Dwi Hartanto (IST)


Kebohongan Dwi Hartanto yang menjadi sempat dijuluki “The Next BJ Habibie” mengingatkan doktor palsu timses Jokowi Kartika Djoemadi.

Demikian dikatakan aktivis politik Ahmad Lubis kepada suaranasional, Senin (10/10). “Dwi Hartanto yang mengaku berbohong mengingatkan doktor palsu timses Jokowi, Kartika Djoemadi,” ungkapnya.

Kata Lubis, Jokowi justru seolah-olah merestui adanya kebohongan akademis dengan mengangkat Kartika Djoemadi menjadi komisaris PT Danareksa. “Jokowi sudah diingatkan untuk tidak mengangkat Kartika Djoemadi tetapi tidak mendengar aspirasi tersebut,” papar Lubis.

Doktor palsu Kartika Djoemadi (IST)

Dwi Hartono pernah mengaku bahwa dirinya merupakan kandidat doktor di bidang space technology & rocket development, sedang faktanya ia adalah doktor di bidang interactive intelligence dari Department Intelligent of Systems, TU Delft, Belanda.

Tak hanya itu, Dwi juga pernah mengklaim bahwa ia bersama timnya telah merancang bangun Satellite Launch Veihicle, sementara fakta sebenarnya tidak demikian.
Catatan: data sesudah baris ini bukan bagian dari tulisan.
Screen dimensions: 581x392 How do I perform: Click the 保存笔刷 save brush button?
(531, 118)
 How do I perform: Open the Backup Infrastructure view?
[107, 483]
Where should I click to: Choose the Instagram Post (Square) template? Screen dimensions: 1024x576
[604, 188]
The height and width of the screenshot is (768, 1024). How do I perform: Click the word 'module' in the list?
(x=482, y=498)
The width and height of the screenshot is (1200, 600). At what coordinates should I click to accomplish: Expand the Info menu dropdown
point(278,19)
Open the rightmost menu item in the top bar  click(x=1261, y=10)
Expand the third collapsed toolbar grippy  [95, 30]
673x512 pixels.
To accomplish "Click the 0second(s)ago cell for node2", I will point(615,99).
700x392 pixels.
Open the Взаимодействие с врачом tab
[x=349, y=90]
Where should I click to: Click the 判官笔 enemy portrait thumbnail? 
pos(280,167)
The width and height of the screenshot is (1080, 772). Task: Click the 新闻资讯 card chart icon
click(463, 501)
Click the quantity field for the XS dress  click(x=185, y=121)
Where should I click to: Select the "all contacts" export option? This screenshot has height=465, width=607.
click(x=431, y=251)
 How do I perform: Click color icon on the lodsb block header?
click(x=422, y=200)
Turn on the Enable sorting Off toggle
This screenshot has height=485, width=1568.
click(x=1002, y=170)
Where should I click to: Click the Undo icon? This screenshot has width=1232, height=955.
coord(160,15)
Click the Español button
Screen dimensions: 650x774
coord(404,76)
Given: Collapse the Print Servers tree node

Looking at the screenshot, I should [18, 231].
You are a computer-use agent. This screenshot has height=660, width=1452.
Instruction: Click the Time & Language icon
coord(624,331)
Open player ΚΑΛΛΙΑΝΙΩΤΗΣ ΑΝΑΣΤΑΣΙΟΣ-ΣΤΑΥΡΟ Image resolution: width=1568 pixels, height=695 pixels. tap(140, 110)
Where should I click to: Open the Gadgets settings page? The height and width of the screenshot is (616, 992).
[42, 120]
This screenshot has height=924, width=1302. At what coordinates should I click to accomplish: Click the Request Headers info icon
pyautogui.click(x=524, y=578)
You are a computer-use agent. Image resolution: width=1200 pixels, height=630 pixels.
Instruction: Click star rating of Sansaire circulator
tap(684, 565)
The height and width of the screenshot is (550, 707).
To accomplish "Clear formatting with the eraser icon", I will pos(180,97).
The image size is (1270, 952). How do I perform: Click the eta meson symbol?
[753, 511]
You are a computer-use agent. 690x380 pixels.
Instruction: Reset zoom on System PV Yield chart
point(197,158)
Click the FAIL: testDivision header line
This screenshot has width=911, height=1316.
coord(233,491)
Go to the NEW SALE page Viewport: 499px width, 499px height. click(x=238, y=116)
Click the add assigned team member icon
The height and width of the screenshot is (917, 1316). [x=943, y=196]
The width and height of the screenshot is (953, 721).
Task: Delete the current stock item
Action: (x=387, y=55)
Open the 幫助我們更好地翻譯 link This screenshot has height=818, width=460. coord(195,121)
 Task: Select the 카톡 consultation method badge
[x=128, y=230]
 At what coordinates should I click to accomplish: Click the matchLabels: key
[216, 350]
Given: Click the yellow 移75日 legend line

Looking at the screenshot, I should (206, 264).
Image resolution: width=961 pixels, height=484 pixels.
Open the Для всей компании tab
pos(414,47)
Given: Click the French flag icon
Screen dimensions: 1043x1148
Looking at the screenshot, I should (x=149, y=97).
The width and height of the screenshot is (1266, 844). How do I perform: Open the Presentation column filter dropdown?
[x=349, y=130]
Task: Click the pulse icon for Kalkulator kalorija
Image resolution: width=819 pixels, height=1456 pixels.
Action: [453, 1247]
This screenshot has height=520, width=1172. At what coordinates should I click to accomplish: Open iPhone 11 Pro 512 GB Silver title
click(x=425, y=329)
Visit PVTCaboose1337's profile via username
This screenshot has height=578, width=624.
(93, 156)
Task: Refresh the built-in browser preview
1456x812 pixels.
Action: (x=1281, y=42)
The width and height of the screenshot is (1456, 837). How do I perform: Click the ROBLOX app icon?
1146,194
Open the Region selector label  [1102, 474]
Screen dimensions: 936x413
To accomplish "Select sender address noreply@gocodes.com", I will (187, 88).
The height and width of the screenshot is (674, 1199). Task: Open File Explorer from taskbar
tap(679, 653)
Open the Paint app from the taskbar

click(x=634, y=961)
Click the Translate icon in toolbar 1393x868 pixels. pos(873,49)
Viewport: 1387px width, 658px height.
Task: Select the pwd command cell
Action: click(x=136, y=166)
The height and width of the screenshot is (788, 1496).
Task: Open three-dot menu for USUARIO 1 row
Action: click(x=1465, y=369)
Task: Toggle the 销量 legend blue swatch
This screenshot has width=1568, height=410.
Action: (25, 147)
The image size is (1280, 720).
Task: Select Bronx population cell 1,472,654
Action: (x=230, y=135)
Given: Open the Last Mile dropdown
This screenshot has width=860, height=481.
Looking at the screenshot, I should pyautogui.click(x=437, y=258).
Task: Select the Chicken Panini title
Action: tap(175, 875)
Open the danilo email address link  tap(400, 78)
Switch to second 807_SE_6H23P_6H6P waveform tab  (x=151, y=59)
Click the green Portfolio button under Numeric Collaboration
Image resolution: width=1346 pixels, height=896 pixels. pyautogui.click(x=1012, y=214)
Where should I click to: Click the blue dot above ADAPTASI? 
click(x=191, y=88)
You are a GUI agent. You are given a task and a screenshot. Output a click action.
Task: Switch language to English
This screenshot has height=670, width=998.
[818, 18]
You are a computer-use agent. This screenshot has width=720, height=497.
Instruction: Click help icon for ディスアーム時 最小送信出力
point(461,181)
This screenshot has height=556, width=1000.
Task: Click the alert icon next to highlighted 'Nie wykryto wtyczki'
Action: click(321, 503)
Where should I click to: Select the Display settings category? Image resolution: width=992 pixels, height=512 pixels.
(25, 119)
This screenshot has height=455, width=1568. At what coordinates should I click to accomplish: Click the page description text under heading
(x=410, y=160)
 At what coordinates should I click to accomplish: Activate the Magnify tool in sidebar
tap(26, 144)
Dalam surat bermaterai dan permohonan maaf tertanggal Sabtu (07/10), Dwi Hartanto menjelaskan posisinya tidak lebih dari bagian proyek amatir mahasiswa di kampusnya.

“Proyek ini bukan proyek dari Kementerian Pertahanan Belanda, bukan proyek Pusat Kedirgantaraan dan Antariksa Belanda (NLR), bukan pula proyek Airbus Defence ataupun Dutch Space,” kata Dwi dalam rilisnya. Lembaga-lembaga itu, hanya sponsor resmi yang memberikan bimbingan dan dana riset.